• **Source passage**:
You are amazing ... I absolutely love this invite you did and I so want to be able to do the same if you are okay with it. Thanks so much for this ... made my day. I have been having a problem getting onto this site as of late so seeing this was a wonderful surprise!. I did this book for a party that contained a mystery menu ... where you choose your meal and you are not sure what you end up with ... if that makes sense ... but it was nothing like your invite ... it looked quite hap hazard ... yours is fantastic ! So professional!


----------



## Brides94

I find this is so neat. Excellent job!


----------



## Brides94

*My Invites for 2014 & 2015*

I thought I'd show a couple of my invites. One was for my Asylum Themed party 2014 and the other was for my Pirate themed party 2015. For the Asylum I sand blasted several wine bottles, aged some label papers and decorated as you can see. The invitation was inserted in the bottle which I also aged. As for the Pirate invites I ordered some mini jewelry chest, decorated them with spiders, gems, skulls and cheese cloth. The invite was inside the lid (I aged the paper again) inside the box I also put painted pebbles that you put in fish tanks (I painted them gold) and mixed some moss in it. Hope you like them. Unfortunately I don't have more detailed photos then those 4.

• **Records supplied**:
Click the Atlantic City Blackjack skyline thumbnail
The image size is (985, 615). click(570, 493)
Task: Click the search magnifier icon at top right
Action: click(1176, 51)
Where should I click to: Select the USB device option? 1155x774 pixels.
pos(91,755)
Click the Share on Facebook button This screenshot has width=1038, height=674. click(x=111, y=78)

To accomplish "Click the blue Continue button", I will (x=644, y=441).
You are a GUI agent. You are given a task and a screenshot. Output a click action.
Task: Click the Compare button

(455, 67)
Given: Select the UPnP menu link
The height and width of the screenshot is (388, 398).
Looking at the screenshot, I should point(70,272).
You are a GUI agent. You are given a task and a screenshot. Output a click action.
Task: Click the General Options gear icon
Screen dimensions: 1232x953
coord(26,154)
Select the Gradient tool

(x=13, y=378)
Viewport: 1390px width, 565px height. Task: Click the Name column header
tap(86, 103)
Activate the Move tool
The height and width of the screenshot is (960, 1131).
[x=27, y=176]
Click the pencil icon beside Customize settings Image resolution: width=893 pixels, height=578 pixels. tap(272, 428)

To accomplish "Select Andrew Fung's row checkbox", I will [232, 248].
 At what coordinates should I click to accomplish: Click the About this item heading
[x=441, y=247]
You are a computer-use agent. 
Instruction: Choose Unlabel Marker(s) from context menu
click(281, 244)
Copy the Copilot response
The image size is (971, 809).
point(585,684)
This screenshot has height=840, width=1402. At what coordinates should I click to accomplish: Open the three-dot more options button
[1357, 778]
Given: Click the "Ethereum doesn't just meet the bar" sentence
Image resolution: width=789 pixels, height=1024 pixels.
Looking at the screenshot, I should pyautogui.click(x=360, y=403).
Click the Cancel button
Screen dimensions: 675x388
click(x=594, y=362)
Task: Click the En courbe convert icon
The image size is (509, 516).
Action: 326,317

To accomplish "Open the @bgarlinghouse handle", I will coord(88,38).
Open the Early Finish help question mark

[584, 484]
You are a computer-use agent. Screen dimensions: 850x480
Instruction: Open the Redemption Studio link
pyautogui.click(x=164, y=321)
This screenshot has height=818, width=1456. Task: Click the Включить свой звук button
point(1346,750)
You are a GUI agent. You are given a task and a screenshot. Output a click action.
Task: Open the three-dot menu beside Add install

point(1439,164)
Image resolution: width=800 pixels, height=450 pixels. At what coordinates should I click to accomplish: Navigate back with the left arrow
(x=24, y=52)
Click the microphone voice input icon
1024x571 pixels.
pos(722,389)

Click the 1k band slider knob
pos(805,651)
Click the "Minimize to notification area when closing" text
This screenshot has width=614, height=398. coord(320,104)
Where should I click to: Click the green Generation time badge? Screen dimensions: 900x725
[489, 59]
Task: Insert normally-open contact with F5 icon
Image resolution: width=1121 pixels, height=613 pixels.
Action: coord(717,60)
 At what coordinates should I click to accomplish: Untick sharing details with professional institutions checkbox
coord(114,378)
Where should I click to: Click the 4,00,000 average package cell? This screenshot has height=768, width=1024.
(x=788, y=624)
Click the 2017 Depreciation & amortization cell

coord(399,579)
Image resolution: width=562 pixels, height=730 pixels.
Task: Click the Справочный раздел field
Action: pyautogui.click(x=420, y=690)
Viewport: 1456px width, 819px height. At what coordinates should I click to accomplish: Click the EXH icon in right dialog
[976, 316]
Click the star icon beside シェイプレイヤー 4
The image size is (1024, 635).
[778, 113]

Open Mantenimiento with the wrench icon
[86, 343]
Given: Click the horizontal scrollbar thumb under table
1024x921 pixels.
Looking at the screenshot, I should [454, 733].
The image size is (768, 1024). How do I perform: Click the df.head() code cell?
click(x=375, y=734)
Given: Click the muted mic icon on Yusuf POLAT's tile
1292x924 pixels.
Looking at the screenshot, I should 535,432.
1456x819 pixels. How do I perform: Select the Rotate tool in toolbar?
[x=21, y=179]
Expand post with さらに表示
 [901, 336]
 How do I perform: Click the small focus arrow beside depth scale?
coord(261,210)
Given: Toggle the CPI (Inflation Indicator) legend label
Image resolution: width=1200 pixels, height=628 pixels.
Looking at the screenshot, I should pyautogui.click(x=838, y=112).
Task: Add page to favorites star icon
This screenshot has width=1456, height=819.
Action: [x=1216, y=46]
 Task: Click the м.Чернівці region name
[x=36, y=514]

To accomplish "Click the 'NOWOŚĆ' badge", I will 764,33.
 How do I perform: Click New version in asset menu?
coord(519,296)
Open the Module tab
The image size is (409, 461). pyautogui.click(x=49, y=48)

• **Work to complete**:
**a.** In the forum thread about party invitations, what did Brides94 paint gold for the Pirate invites?
**b.** Retype the part of the forum thread about party invitations starting with "You are amazing" and going on through "neat. Excellent job!".
**c.** Extend the forum thread about party invitations from where it stops.

• **Answers**:
**a.** The pebbles used in fish tanks, which were mixed with moss inside the box.

**b.**
You are amazing ... I absolutely love this invite you did and I so want to be able to do the same if you are okay with it. Thanks so much for this ... made my day. I have been having a problem getting onto this site as of late so seeing this was a wonderful surprise!. I did this book for a party that contained a mystery menu ... where you choose your meal and you are not sure what you end up with ... if that makes sense ... but it was nothing like your invite ... it looked quite hap hazard ... yours is fantastic ! So professional!


----------



## Brides94

I find this is so neat. Excellent job!

**c.**
----------



## Glitterati

Wow, excellent job


----------



## Brides94

Thank you, they were hand delivered and a few were mailed.


----------



## margaret

Here are 2 from the Witches Luncheon out of the 4 I have done so far ... the first one was a Martha Stewart invite ... the box with the finger with the ribbon around it. The second was one that I had totally copied from the Halloween forum ... it was for a Haunted Hotel/ Murder Mystery ... It had a brochure, a letter of confirmation, character sheet for murder mystery and a key for your hotel room. Here is the Enchanted Forest Invite and the Witches Ball Invite.


----------



## Brides94

I love it. That's really nice.


----------



## Glitterati

Finally finished my first batch tonight ! I've done these in segments, these are the first ones that are totally complete!! I got this idea from Pinterest, which I believe I later found the original post on this site (maybe even earlier on this same post?? Can't recall 100%) the paper is velum, so it's slightly transparent which I found after pouring after so many paper ideas as I was trying to find something unique . The invite goes in coffin, coffin w coffin lid go into the box with tombstone and dirt, all wrapped up with a bow !!  I think I really over did it from a budget standpoint, but I'm a firm Believer in statement invitations- I really think it gets people excited and interested !!


----------



## offmymeds

couldn't agree more Glitterati!!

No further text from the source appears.